Yerbilim Mühendisleri Odası Başkanı Oğuz Vadilili, yurttaşlara seslenerek; depremin doğal bir durum olduğunu, panik yapılmaması ve yerbilimcilerin “felaket tellalı” olarak görülmemesi gerektiğini belirtti ve depremin felakete dönüşmemesi mücadelesinin günlük bir mücadele değil bir süreç işi olduğunu kaydetti

Yerbilim Mühendisleri Odası Başkanı Oğuz Vadilili, yurttaşlara seslenerek; depremin doğal bir durum olduğunu, panik yapılmaması ve yerbilimcilerin “felaket tellalı” olarak görülmemesi gerektiğini belirtti ve depremin felakete dönüşmemesi mücadelesinin günlük bir mücadele değil bir süreç işi olduğunu kaydetti.
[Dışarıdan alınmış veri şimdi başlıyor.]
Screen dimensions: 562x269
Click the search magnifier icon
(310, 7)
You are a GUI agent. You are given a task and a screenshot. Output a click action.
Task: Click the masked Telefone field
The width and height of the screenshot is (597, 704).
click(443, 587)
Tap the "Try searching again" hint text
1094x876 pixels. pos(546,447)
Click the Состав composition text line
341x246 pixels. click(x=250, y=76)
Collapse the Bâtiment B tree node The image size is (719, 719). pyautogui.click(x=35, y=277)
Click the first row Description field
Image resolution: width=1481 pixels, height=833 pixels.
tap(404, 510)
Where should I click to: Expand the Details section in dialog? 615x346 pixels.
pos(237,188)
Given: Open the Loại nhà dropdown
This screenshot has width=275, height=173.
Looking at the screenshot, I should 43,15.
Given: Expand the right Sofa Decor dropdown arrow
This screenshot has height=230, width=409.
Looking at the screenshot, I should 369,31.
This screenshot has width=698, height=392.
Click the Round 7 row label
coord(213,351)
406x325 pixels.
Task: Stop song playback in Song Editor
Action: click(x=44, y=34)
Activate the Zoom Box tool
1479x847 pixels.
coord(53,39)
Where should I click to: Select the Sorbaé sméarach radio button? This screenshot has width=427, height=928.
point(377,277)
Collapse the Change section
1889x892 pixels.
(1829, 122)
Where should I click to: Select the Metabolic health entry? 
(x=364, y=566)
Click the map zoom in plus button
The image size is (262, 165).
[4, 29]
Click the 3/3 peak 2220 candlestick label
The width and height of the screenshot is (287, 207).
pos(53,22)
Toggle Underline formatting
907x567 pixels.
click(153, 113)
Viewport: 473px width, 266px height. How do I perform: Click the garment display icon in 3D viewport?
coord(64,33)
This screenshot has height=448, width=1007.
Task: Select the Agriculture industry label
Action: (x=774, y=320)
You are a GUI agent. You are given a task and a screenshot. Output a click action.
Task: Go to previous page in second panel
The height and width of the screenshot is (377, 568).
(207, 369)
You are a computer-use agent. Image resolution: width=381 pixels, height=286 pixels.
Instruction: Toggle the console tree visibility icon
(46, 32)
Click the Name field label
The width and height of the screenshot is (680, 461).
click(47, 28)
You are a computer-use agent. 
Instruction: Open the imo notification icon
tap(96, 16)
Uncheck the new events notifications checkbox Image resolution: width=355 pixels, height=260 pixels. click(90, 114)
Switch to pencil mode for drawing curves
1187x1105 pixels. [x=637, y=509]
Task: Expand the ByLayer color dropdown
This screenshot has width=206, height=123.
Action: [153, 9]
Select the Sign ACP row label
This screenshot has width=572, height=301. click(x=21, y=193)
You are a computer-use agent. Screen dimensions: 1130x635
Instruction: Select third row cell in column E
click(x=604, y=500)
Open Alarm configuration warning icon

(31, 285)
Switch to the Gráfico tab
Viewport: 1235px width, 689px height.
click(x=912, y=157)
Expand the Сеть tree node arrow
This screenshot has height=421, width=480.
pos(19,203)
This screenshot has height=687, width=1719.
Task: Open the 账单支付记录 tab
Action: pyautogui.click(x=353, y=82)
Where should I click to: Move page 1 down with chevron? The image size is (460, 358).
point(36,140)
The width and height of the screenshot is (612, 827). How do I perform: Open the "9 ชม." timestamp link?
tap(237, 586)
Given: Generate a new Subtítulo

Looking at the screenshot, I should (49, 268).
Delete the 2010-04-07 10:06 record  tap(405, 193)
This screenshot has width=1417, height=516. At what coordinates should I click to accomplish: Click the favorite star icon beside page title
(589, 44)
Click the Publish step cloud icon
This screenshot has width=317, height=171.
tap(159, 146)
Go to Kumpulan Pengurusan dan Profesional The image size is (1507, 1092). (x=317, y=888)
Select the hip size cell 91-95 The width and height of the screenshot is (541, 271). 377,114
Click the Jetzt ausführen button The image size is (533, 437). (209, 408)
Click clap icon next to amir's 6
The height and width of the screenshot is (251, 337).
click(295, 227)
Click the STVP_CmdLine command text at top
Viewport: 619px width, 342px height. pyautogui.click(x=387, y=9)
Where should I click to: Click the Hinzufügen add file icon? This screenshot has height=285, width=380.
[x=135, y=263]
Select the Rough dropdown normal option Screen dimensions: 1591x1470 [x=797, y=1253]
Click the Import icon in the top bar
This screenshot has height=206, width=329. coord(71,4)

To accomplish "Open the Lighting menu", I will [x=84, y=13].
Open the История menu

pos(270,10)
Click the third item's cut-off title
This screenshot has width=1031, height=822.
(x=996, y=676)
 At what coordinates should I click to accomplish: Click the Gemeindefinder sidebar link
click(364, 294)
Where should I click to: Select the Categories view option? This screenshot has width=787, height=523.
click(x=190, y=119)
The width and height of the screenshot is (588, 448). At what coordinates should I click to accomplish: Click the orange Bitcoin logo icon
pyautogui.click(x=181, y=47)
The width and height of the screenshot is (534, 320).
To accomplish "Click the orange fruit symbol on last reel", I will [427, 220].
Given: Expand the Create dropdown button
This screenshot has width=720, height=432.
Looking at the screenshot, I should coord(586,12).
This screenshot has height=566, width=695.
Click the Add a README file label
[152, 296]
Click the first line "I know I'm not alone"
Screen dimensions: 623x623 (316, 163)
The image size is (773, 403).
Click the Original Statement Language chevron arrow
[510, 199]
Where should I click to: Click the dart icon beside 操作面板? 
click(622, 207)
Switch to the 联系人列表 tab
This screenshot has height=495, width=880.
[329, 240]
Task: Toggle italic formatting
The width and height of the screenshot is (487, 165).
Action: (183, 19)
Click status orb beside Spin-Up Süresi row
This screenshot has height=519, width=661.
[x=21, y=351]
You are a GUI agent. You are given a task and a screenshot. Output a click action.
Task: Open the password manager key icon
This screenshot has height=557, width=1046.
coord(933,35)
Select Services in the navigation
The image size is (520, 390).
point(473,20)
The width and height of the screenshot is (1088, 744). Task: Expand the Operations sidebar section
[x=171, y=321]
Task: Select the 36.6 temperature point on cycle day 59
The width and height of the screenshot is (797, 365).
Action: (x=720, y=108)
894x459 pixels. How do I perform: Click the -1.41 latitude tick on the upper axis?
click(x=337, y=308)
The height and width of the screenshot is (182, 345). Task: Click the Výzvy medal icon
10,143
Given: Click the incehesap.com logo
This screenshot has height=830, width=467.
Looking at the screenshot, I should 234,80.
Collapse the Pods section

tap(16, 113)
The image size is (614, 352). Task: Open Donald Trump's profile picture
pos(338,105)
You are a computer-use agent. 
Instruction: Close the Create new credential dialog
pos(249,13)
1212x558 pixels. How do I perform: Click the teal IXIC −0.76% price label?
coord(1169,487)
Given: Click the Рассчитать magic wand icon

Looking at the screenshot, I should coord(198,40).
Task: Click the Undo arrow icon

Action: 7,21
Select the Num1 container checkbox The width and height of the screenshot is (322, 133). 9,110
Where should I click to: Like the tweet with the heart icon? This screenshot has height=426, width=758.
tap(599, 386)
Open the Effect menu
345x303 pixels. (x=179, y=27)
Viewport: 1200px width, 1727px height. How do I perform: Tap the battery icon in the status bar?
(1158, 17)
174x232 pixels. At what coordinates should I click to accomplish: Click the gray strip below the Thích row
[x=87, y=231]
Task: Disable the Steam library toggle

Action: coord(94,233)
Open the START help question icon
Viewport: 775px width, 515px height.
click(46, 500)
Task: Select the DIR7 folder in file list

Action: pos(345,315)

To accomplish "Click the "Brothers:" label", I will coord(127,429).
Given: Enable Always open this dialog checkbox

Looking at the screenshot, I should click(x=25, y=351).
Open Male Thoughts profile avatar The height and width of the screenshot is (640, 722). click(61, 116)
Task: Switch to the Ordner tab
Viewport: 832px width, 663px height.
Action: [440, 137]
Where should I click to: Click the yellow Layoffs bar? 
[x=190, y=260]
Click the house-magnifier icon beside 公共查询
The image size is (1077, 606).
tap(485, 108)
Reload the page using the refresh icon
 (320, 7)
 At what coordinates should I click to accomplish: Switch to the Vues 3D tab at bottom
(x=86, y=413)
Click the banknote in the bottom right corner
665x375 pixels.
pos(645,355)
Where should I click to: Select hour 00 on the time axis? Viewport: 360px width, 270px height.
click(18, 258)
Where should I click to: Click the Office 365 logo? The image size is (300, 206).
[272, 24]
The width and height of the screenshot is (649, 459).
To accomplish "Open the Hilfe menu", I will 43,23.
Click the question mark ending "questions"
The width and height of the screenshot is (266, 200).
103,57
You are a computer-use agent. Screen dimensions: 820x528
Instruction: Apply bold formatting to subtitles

Vadilili: Hatay’da meydana gelen 6.4 büyüklüğündeki deprem; Doğu Anadolu fayı, Ölü Deniz fayı ve Kıbrıs yayının kesiştiği alanda oluştu

Oda adına yazılı açıklama yapan Vadilili, uzun süreden beridir yüksek büyüklükte deprem üretemeyen ve adeta uykuya dalmış olan Doğu Anadolu fayının 2020 yılında 6.8 büyüklüğündeki Elazığ depremi ile uyandığını,
bu depremin üzerinden üç yıl geçmeden de Kahramanmaraş’ta hem Pazarcık hem de Elbistan segmentinin, 9 saat arayla USGS verilerine göre 7.7 ve 7.4 büyüklüğündeki depremlerle kırıldığını belirtti.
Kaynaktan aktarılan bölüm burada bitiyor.